» **Activity**: A verbatim copy of every entry is required. Produce it now.

____________________

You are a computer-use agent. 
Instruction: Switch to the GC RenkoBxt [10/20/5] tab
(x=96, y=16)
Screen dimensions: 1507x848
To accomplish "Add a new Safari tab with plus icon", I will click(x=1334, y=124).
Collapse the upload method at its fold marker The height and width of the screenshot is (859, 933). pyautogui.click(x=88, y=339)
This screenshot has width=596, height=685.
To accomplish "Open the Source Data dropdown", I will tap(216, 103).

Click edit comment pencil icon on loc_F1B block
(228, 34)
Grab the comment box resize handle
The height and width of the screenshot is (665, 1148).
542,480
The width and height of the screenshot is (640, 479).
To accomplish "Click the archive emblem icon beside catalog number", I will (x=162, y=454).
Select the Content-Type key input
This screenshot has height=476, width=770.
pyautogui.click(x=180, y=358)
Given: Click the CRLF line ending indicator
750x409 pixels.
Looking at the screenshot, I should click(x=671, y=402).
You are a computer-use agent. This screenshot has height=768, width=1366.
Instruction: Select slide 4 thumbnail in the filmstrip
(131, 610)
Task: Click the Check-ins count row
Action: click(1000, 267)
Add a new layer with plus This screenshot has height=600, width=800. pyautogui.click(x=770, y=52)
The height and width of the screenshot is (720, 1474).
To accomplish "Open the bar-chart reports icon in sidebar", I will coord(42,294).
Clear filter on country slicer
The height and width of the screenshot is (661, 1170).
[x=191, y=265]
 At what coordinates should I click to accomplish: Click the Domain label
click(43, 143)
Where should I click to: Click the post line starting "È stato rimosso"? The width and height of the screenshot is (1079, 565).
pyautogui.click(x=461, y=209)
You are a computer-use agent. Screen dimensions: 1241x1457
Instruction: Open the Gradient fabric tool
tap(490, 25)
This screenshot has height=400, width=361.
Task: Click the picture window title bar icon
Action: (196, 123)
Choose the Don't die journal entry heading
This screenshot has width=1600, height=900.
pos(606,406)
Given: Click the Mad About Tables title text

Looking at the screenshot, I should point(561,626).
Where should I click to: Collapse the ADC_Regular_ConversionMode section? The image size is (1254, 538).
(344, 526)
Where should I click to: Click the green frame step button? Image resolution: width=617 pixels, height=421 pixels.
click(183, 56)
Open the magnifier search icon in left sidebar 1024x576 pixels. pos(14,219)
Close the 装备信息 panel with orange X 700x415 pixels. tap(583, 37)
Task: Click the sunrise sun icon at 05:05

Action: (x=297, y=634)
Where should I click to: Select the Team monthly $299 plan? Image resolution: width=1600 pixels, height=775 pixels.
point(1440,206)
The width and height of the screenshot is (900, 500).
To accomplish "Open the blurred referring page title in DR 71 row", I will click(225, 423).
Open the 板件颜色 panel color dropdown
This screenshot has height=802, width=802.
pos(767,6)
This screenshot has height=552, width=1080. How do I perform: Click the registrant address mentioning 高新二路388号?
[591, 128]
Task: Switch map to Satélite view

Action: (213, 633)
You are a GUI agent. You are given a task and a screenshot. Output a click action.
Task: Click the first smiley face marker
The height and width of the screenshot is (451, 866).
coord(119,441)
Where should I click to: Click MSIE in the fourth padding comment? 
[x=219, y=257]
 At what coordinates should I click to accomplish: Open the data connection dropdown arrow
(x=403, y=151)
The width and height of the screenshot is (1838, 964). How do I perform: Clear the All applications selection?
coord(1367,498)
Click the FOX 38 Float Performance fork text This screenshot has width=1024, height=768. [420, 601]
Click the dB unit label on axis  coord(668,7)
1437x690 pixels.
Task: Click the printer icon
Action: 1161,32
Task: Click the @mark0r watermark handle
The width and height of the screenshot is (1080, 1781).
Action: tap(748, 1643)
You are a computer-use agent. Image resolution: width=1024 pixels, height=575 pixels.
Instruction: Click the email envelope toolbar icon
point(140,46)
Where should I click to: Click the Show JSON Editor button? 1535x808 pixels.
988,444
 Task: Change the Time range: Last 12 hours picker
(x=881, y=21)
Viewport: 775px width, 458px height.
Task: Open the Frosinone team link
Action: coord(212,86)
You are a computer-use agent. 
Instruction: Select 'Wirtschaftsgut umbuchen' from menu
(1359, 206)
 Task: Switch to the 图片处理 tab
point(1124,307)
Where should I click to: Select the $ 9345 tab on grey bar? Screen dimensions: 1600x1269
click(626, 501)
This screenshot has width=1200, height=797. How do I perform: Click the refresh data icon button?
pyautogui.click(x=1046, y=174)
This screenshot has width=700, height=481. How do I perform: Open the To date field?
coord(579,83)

____________________

» **Answer area**:
You are a computer-use agent. 
Instruction: Switch to the GC RenkoBxt [10/20/5] tab
(x=96, y=16)
Screen dimensions: 1507x848
To accomplish "Add a new Safari tab with plus icon", I will click(x=1334, y=124).
Collapse the upload method at its fold marker The height and width of the screenshot is (859, 933). pyautogui.click(x=88, y=339)
This screenshot has width=596, height=685.
To accomplish "Open the Source Data dropdown", I will tap(216, 103).

Click edit comment pencil icon on loc_F1B block
(228, 34)
Grab the comment box resize handle
The height and width of the screenshot is (665, 1148).
542,480
The width and height of the screenshot is (640, 479).
To accomplish "Click the archive emblem icon beside catalog number", I will (x=162, y=454).
Select the Content-Type key input
This screenshot has height=476, width=770.
pyautogui.click(x=180, y=358)
Given: Click the CRLF line ending indicator
750x409 pixels.
Looking at the screenshot, I should click(x=671, y=402).
You are a computer-use agent. This screenshot has height=768, width=1366.
Instruction: Select slide 4 thumbnail in the filmstrip
(131, 610)
Task: Click the Check-ins count row
Action: click(1000, 267)
Add a new layer with plus This screenshot has height=600, width=800. pyautogui.click(x=770, y=52)
The height and width of the screenshot is (720, 1474).
To accomplish "Open the bar-chart reports icon in sidebar", I will coord(42,294).
Clear filter on country slicer
The height and width of the screenshot is (661, 1170).
[x=191, y=265]
 At what coordinates should I click to accomplish: Click the Domain label
click(43, 143)
Where should I click to: Click the post line starting "È stato rimosso"? The width and height of the screenshot is (1079, 565).
pyautogui.click(x=461, y=209)
You are a computer-use agent. Screen dimensions: 1241x1457
Instruction: Open the Gradient fabric tool
tap(490, 25)
This screenshot has height=400, width=361.
Task: Click the picture window title bar icon
Action: (196, 123)
Choose the Don't die journal entry heading
This screenshot has width=1600, height=900.
pos(606,406)
Given: Click the Mad About Tables title text

Looking at the screenshot, I should point(561,626).
Where should I click to: Collapse the ADC_Regular_ConversionMode section? The image size is (1254, 538).
(344, 526)
Where should I click to: Click the green frame step button? Image resolution: width=617 pixels, height=421 pixels.
click(183, 56)
Open the magnifier search icon in left sidebar 1024x576 pixels. pos(14,219)
Close the 装备信息 panel with orange X 700x415 pixels. tap(583, 37)
Task: Click the sunrise sun icon at 05:05

Action: (x=297, y=634)
Where should I click to: Select the Team monthly $299 plan? Image resolution: width=1600 pixels, height=775 pixels.
point(1440,206)
The width and height of the screenshot is (900, 500).
To accomplish "Open the blurred referring page title in DR 71 row", I will click(225, 423).
Open the 板件颜色 panel color dropdown
This screenshot has height=802, width=802.
pos(767,6)
This screenshot has height=552, width=1080. How do I perform: Click the registrant address mentioning 高新二路388号?
[591, 128]
Task: Switch map to Satélite view

Action: (213, 633)
You are a GUI agent. You are given a task and a screenshot. Output a click action.
Task: Click the first smiley face marker
The height and width of the screenshot is (451, 866).
coord(119,441)
Where should I click to: Click MSIE in the fourth padding comment? 
[x=219, y=257]
 At what coordinates should I click to accomplish: Open the data connection dropdown arrow
(x=403, y=151)
The width and height of the screenshot is (1838, 964). How do I perform: Clear the All applications selection?
coord(1367,498)
Click the FOX 38 Float Performance fork text This screenshot has width=1024, height=768. [420, 601]
Click the dB unit label on axis  coord(668,7)
1437x690 pixels.
Task: Click the printer icon
Action: 1161,32
Task: Click the @mark0r watermark handle
The width and height of the screenshot is (1080, 1781).
Action: tap(748, 1643)
You are a computer-use agent. Image resolution: width=1024 pixels, height=575 pixels.
Instruction: Click the email envelope toolbar icon
point(140,46)
Where should I click to: Click the Show JSON Editor button? 1535x808 pixels.
988,444
 Task: Change the Time range: Last 12 hours picker
(x=881, y=21)
Viewport: 775px width, 458px height.
Task: Open the Frosinone team link
Action: coord(212,86)
You are a computer-use agent. 
Instruction: Select 'Wirtschaftsgut umbuchen' from menu
(1359, 206)
 Task: Switch to the 图片处理 tab
point(1124,307)
Where should I click to: Select the $ 9345 tab on grey bar? Screen dimensions: 1600x1269
click(626, 501)
This screenshot has width=1200, height=797. How do I perform: Click the refresh data icon button?
pyautogui.click(x=1046, y=174)
This screenshot has width=700, height=481. How do I perform: Open the To date field?
coord(579,83)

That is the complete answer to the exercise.